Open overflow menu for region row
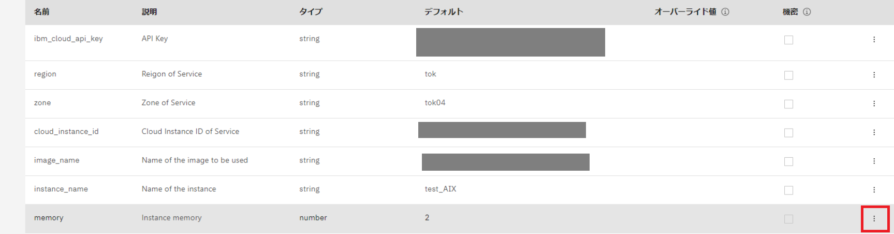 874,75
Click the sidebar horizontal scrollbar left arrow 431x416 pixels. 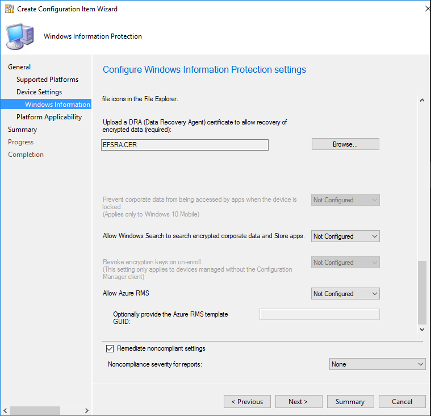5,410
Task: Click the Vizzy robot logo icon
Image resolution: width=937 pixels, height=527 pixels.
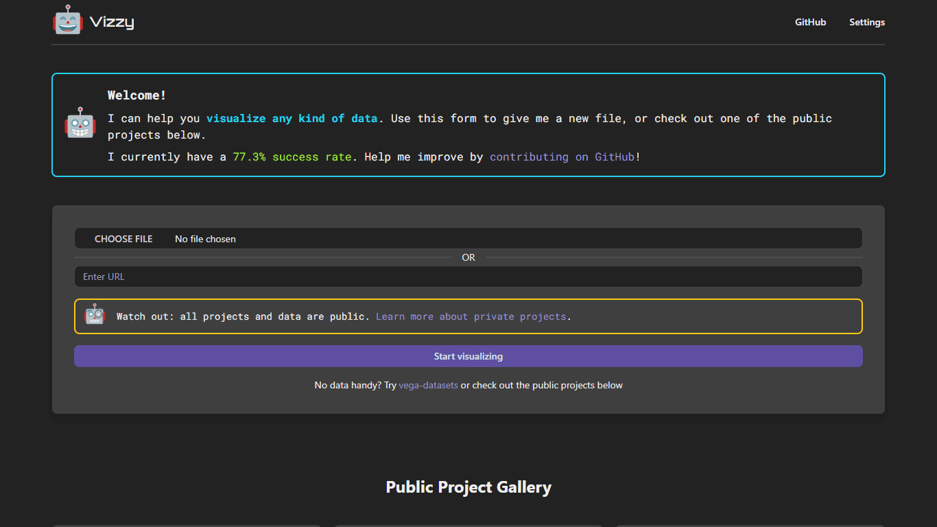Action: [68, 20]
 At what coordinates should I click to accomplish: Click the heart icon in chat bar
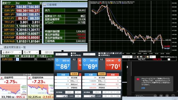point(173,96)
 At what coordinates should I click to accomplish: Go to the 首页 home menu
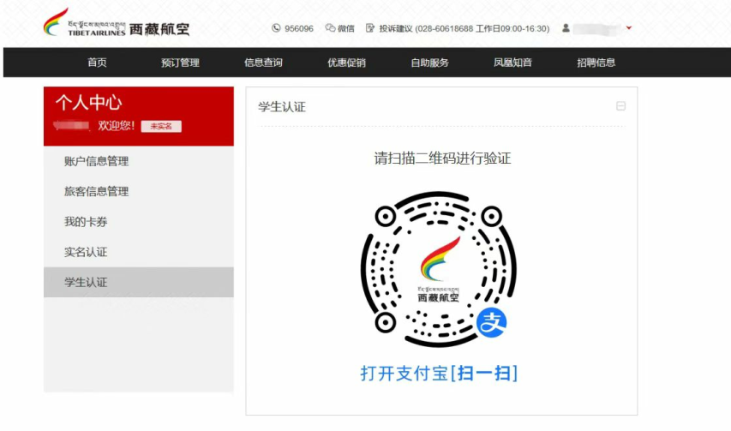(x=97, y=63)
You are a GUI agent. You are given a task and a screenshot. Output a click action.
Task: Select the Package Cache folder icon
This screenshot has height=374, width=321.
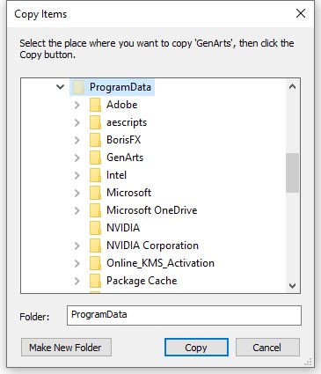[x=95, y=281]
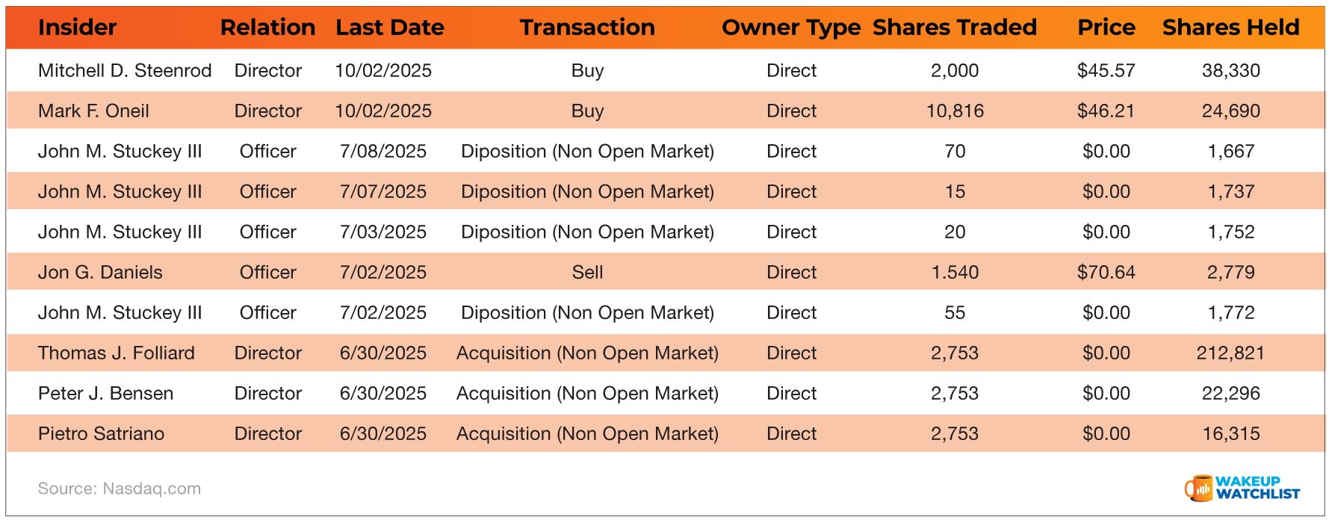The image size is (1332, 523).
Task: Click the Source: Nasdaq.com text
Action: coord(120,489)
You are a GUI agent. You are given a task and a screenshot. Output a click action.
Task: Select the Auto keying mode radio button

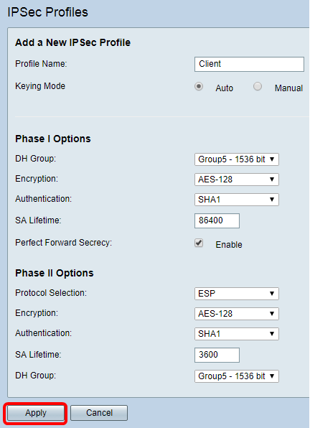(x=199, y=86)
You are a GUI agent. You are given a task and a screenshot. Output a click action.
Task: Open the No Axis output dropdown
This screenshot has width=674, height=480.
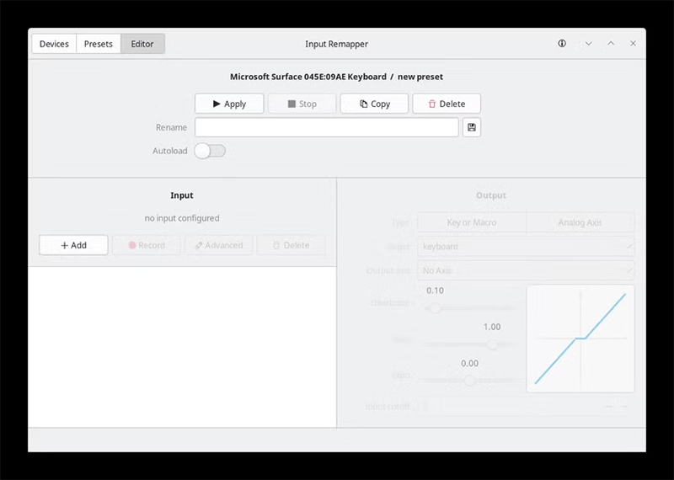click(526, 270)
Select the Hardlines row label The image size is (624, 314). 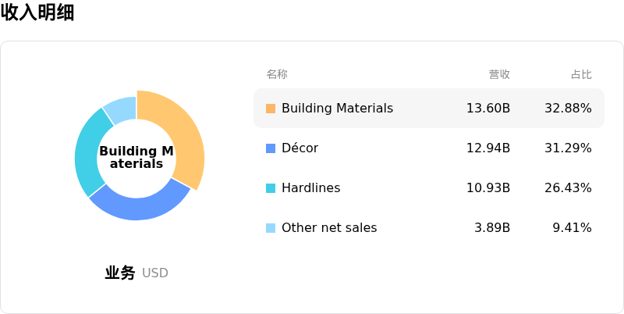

--- --- ---

▸ **Your task**: Set down exactly and only the lines from the line that contains "Task: Click the Vizzy robot logo icon" through the last line of the entries above, with both of those lines included and the pictures left out.

▸ **Response**:
Task: Click the Vizzy robot logo icon
Image resolution: width=937 pixels, height=527 pixels.
Action: [68, 20]
 At what coordinates should I click to accomplish: Click the heart icon in chat bar
point(173,96)
 At what coordinates should I click to accomplish: Go to the 首页 home menu
(x=97, y=63)
You are a GUI agent. You are given a task and a screenshot. Output a click action.
Task: Select the Package Cache folder icon
This screenshot has height=374, width=321.
[x=95, y=281]
The image size is (1332, 523).
Task: Click the Source: Nasdaq.com text
Action: coord(120,489)
You are a GUI agent. You are given a task and a screenshot. Output a click action.
Task: Select the Auto keying mode radio button

(x=199, y=86)
You are a GUI agent. You are given a task and a screenshot. Output a click action.
Task: Open the No Axis output dropdown
This screenshot has width=674, height=480.
click(526, 270)
Select the Hardlines row label The image size is (624, 314). 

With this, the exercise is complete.